Are you keeping score?

When I was in high school, the American government ran out of money. It didn't really, but some sort of partisan wrangling held up a budget bill and, technically, cash flow stopped. I was terrified.

Adults laughed at me.

Now, Israelis laugh at me. Apparently, they're accustomed to governments that look like a car already ravaged for spare parts.

Anyway, the best I can figure, the point of being in the coalition is that the member-parties get to head various ministries. This means they not only control the ministry, but also get to give jobs to all the ministers' sons-in-law.

Barak was so committed to this employment program that he created a slew of new ministries to offer to his coalition partners.

The upshot of the defections is that the parties who left had to give up their seats in the cabinet and the ministries they headed. Not to fear.

One morning, I awoke to a prime minister who was also the foreign minister, the defense minister, the education minister, the religious affairs minister, the absorption minister, the housing minister... oh, yeah - and the transportation minister, who left because he was about to be charged with sexual assault.

I thought this was brilliant, personally. Think of the savings in salaries!
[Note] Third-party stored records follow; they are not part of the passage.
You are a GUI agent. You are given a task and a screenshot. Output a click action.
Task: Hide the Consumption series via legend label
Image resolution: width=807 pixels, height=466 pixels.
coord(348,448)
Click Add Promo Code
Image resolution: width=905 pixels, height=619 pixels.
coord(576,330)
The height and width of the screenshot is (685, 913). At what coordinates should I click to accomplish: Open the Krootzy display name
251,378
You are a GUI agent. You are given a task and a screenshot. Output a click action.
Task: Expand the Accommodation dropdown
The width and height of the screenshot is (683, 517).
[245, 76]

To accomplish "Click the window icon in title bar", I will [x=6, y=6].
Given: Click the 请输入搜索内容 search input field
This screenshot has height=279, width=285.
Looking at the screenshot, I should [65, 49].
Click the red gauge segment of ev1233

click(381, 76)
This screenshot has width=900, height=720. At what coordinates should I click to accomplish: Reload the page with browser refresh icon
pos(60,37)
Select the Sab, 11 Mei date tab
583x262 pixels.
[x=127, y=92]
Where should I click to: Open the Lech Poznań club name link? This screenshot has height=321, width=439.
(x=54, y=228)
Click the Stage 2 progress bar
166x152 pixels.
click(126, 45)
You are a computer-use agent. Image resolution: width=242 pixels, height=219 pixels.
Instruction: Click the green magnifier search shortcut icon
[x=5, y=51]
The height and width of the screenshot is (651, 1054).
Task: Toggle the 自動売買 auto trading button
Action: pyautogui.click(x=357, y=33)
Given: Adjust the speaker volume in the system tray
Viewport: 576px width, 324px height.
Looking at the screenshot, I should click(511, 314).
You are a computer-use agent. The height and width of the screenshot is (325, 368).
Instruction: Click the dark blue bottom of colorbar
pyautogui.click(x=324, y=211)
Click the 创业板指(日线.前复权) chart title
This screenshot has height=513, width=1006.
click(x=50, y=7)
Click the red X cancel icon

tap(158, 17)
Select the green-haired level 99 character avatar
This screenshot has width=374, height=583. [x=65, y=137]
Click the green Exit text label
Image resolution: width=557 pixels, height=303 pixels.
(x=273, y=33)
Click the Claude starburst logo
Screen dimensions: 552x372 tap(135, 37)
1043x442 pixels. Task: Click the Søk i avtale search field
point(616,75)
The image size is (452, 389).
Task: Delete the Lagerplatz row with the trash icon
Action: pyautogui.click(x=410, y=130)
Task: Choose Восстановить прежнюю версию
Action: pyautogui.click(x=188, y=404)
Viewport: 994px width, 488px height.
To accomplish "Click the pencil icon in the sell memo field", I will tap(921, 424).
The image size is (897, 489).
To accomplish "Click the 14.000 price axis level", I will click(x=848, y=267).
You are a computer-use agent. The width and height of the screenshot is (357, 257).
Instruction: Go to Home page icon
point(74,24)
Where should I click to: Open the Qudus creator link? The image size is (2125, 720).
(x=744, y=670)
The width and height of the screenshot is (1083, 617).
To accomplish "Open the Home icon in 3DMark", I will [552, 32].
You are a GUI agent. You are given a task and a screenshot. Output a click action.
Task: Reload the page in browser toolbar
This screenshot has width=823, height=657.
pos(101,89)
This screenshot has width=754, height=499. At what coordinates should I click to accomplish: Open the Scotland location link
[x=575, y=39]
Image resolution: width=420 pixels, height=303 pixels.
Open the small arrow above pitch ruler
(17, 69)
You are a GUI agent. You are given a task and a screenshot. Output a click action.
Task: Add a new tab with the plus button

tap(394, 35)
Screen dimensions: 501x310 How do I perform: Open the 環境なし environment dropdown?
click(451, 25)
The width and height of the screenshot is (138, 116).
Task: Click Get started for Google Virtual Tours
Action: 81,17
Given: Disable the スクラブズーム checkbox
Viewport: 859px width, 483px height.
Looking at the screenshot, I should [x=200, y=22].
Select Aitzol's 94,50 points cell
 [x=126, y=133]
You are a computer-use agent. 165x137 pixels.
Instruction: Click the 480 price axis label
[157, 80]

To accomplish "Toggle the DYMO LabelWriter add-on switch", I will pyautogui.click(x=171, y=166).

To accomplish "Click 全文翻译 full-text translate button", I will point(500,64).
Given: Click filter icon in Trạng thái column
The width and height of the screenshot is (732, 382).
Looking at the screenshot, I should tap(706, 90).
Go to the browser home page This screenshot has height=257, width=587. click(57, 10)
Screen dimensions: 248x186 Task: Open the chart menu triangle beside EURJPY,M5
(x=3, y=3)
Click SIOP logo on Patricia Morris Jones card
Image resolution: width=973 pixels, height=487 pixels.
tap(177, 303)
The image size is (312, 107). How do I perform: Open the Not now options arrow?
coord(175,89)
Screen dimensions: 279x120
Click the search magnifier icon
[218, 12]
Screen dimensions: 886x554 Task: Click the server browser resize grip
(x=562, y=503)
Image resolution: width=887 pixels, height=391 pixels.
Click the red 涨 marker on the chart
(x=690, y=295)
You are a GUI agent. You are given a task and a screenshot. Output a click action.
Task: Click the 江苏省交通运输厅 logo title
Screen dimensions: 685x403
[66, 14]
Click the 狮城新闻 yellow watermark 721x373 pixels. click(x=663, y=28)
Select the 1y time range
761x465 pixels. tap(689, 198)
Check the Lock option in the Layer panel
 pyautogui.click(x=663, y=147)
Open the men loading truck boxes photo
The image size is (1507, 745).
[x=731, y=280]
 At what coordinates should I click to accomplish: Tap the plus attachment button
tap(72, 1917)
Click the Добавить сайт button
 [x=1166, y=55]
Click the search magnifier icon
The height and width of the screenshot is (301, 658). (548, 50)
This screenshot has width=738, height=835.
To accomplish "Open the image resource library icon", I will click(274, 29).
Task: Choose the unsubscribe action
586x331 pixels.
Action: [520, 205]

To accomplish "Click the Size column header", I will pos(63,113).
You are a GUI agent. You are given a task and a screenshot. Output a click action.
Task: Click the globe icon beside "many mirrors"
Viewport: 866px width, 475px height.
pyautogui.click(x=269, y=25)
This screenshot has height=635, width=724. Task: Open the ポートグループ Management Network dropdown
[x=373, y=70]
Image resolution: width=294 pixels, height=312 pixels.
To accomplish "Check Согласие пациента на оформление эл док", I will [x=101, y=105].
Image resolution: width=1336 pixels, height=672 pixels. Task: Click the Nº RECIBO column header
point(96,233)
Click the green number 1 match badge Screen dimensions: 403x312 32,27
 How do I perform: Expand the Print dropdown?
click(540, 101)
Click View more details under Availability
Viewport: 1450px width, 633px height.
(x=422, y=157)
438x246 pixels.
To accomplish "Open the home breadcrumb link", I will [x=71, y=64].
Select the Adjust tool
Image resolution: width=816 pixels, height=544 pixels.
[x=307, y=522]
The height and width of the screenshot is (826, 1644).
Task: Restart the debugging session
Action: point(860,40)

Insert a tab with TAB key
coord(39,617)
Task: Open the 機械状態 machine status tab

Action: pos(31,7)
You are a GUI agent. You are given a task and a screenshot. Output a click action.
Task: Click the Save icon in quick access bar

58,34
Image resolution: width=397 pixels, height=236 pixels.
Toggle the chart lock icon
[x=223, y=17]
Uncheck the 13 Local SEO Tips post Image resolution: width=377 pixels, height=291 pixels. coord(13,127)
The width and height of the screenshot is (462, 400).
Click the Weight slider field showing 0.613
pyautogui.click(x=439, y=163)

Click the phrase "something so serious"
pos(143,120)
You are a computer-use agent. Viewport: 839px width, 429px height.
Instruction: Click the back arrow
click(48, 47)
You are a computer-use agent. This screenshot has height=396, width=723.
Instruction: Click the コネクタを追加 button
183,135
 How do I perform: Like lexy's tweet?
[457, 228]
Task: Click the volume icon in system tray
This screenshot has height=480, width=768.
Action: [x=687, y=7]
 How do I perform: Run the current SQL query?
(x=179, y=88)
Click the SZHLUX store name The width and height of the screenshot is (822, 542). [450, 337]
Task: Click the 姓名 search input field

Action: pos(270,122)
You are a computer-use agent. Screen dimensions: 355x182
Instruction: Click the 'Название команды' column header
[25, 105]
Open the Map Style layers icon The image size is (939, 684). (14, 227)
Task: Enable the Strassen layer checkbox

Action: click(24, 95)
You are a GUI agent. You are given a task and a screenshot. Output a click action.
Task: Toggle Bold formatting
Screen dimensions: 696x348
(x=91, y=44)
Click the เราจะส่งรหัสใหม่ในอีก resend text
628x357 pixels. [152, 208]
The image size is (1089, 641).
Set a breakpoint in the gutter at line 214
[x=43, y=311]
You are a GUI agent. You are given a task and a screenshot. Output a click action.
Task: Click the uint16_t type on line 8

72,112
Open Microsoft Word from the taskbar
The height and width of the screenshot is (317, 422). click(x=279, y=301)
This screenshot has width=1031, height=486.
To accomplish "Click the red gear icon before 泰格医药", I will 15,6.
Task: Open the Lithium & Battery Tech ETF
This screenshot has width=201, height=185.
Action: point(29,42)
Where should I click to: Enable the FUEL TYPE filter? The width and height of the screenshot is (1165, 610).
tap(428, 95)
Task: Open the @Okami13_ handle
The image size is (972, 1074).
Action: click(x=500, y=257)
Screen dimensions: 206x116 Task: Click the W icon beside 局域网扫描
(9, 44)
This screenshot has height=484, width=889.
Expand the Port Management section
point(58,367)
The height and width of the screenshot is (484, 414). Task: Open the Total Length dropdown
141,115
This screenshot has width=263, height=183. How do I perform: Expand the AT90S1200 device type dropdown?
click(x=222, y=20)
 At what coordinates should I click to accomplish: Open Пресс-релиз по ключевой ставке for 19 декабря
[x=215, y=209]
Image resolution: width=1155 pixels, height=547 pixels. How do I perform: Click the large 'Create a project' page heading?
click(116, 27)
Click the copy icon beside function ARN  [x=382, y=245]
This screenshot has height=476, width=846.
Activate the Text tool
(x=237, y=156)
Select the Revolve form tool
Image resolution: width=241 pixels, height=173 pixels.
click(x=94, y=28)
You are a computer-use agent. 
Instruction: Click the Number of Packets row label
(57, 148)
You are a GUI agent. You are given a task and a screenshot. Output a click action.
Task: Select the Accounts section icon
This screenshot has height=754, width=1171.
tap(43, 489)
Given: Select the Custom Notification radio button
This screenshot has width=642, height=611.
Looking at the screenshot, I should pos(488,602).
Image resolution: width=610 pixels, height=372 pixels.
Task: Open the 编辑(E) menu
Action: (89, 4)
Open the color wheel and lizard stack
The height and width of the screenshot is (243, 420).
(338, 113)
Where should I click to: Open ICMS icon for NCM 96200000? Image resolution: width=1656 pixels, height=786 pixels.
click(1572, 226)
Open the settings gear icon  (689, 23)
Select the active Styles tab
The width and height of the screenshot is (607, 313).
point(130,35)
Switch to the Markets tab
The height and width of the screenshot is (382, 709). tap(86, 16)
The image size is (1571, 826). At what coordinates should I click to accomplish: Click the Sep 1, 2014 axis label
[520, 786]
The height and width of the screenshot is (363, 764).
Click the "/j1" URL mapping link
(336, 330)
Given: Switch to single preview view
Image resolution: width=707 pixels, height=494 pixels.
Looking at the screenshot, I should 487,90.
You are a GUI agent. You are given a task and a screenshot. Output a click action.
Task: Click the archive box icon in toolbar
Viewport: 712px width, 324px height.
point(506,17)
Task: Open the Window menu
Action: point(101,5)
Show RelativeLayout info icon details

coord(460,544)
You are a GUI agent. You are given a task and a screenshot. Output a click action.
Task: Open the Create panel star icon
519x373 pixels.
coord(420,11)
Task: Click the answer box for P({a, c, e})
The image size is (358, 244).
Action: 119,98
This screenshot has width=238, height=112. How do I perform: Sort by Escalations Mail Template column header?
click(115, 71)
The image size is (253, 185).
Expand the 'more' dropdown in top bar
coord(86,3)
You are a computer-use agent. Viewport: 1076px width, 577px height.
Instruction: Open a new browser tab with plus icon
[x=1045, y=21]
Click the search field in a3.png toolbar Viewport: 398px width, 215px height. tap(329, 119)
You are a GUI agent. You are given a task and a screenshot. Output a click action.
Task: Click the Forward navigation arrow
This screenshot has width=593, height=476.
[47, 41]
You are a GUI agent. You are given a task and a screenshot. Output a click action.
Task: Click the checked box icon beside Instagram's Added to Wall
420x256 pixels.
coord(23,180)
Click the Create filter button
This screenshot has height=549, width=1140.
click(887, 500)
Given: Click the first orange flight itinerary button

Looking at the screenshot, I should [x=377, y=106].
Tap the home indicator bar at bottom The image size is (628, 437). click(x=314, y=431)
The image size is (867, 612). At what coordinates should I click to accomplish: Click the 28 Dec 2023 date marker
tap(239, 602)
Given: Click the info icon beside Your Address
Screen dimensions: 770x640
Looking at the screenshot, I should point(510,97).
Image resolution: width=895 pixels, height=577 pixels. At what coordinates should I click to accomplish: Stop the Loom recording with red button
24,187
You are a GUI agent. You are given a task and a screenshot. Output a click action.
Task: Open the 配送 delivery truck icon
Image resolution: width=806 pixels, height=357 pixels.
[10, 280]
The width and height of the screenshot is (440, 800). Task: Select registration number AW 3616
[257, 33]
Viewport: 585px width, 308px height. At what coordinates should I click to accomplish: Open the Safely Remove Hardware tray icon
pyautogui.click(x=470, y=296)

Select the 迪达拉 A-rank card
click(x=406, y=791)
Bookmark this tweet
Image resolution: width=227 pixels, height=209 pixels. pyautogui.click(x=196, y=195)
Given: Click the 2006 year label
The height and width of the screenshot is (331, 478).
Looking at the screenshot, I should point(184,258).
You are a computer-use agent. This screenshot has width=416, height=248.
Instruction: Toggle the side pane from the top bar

It brings an entirely new meaning to "prime minister." Why not "Uni-Minister?"

Apparently, Barak thought twice about being a governmental one-man-band and decided that these various posts should maybe be filled - so he appointed people.

Oops.

Now that flap I understood. Like in America, appointments to the cabinet are supposed to be approved by the legislature. And Barak just, well, did it.

Sort of like knighting people.

And, funny, some people in the Knesset minded.

It's a good thing he did it, though. After all, the Knesset has taken the initial steps to dissolve itself, which means that there will be new elections at some point soon. (Again, do not even try to get me to explain how this works. It involves first readings and second readings and all sorts of other things that boggle the mind.)

And the ruling coalition is now holding at some 20 seats short of a majority - but that's not stopping anyone from plowing forward. In fact, the prime minister got extra busy this week.

I was delighted to hear that taxes (Israeli taxes are crazily high) on various electronic goods - from dishwashers to VCRs - were slashed. And Barak announced that he's going to hike salaries and benefits for certain soldiers and reservists.

And there's going to be a "secular revolution" in which there's going to be civil marriage (which heretofore hasn't existed), and yeshiva students are going to have to do national service (although a few weeks ago, he pushed through a bill exempting them from army service), and the curriculum in state-funded religious schools will be changed. Oh, yeah, and he's going to write a constitution.

My head is dizzy.

Imagine if, the day before the elections in November, presidential candidate Al Gore got on TV and said, "Hey everyone! Taxes are on me!"

Would you get the hint?

And still the shingles keep falling.

Now the top two people in the Prime Minister's own office resigned, one of them kvetching that Barak runs his office like "a dictator in a Banana Republic."

This is the thing that is most amazing to my American mind.

American politicians don't talk like that.

Whatever former press secretary Mike McCurry may have thought privately, he would never have told the media. But Israeli politicians do.

Just don't ask me why.

Stefanie L. Pearson, a former Tempe resident, writes from Jerusalem.